Struggling with the concepts

A historian and eminent supporter of the struggle against violent extremism writes of the struggle in Iraq:

My own view remains absolutely unchanged — that we were right, in both a practical and a moral sense, in removing Saddam, that despite depressing lows and giddy highs, the democratic reconstruction of Iraq will work out, that an emerging constitutional government will make both Americans safer and the Middle East in general more stable, that preexisting jihadists are flocking to Iraq and being defeated rather than being created ex nihilo, that anti-Americanism will gradually subside in the Muslim world as millions see that we are consistent in our support of democratic reform, that the United States military has proved itself the preeminent fighting force in the world today and is on the offensive in Iraq and winning a difficult asymmetrical campaign, and that old allies in Europe and Japan and new ones from India to Russia will slowly come to appreciate American constancy and leadership as never before.

But I am not naïve enough to think that most Americans at this moment would agree with all — or any — of that.

VDH’s analysis presupposes so many things. One is that consistent American support for democratic reform will reduce Muslim ant-Americanism. This statement alone has two major flaws, the first being that American support for democratic reform is anything but consistent, even today. Americans may not realize it, but the Muslim world is perfectly aware that the administration stand firmly against free democratic elections and self-determination in Turkey, Algeria, Afghanistan and, yes, Iraq.

Second, the reason we do is that free elections are considered likely to bring jihadist political parties like Hamas to power, so that even if we were consistently supporting democratic reform, anti-Americanism would likely increase, not decrease. Hence George Delano’s support for his good friend and noted democrat, King Abdullah of Saudi Arabia.

Now, I am not aware of any statistical measure that tracks the creation of jihadists, but it is clear that they are striking where they were not striking before, and the number of American casualties in Iraq continues to remain at levels from which they were long ago expected to subside.

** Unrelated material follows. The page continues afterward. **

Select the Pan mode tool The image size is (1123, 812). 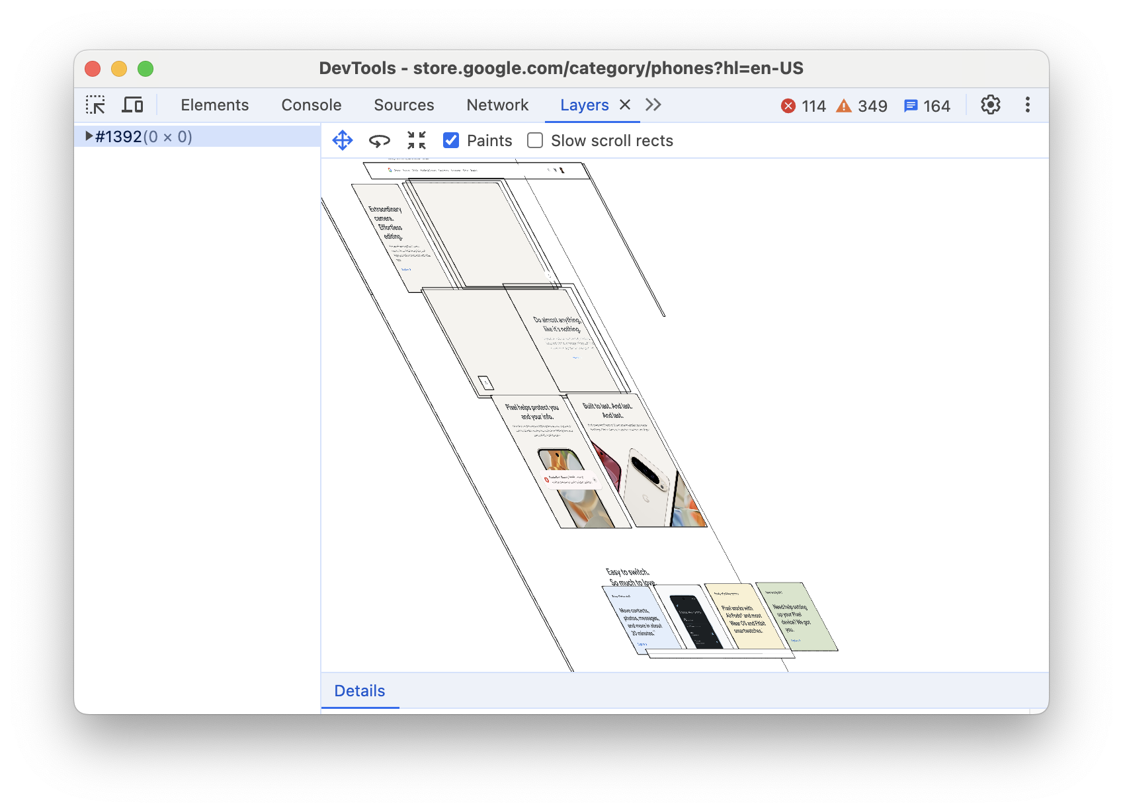tap(343, 140)
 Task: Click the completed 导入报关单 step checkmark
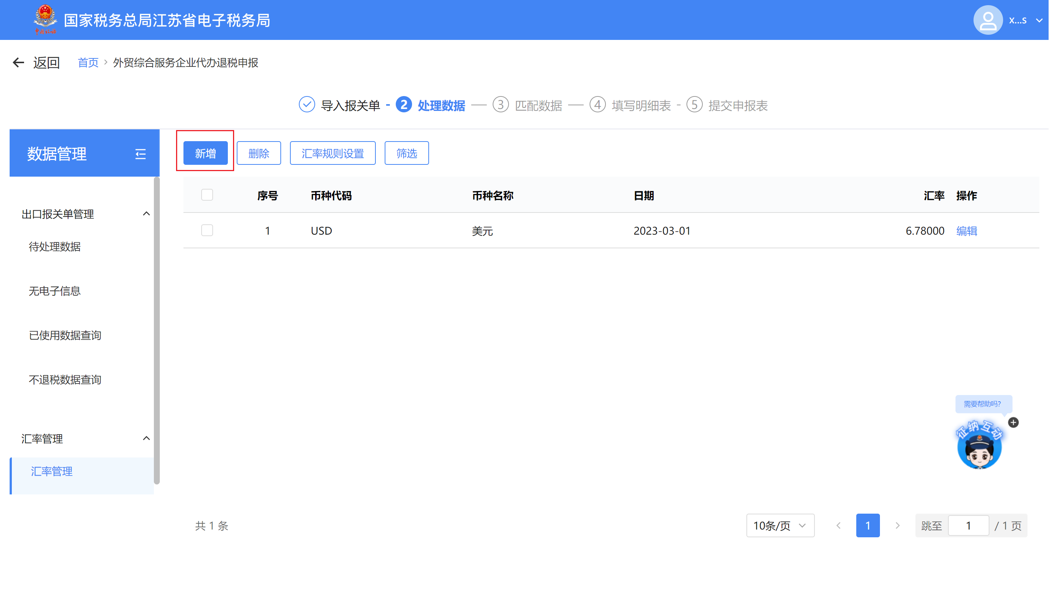[307, 105]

I have yet to see the administration produce any evidence that the killer tar-baby strategy is working.

If, as has been estimated by pro-struggle experts such as Daniel Pipes, ten percent of the Muslim world consists of extremists, and if killing 50 jihadists in a day is considered a newsworthy accomplishment by our armed forces, then it will take at least 3,852 years to eliminate all of those extremists even if a) only male extremists count, and b) not a single new jihadist is created in the process. No wonder the president doesn’t see an end to this struggle.

Let’s not even get started with the likelihood that France, Germany and Russia will come to appreciate American leadership, no matter what happens.

Nevertheless, I still have to respect VDH. At least he is intellectually honest enough to admit that most Americans are no longer buying this increasingly transparent business.